ACTION ITEM:
Copy out all lines in the data below containing the string "Given".

*** RECORD SET Section Begins ***

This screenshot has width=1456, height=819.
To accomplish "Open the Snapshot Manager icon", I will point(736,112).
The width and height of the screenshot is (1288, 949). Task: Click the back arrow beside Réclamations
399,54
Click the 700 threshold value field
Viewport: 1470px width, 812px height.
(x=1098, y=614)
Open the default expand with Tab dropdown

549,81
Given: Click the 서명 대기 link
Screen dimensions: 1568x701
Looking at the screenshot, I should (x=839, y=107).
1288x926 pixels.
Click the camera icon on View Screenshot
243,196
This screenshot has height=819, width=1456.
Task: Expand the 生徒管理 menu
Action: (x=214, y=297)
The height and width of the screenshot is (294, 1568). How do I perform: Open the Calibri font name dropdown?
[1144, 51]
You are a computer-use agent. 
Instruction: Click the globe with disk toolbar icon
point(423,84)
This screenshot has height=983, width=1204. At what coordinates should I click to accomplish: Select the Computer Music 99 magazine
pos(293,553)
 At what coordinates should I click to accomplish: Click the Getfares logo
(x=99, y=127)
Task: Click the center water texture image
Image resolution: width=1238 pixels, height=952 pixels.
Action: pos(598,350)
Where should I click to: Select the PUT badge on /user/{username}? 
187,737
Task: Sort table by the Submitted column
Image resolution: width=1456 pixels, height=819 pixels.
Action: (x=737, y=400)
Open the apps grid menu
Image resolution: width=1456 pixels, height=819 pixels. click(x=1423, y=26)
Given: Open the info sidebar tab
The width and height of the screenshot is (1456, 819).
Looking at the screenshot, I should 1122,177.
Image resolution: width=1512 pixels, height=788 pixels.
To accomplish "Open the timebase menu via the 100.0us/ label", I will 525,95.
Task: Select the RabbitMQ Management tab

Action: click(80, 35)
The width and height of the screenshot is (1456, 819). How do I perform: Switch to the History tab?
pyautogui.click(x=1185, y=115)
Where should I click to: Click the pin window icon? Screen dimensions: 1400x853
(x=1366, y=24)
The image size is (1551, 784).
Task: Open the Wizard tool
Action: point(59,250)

*** RECORD SET Section Ends ***

WRITTEN RESPONSE:
Given: Click the 서명 대기 link
Given: Open the info sidebar tab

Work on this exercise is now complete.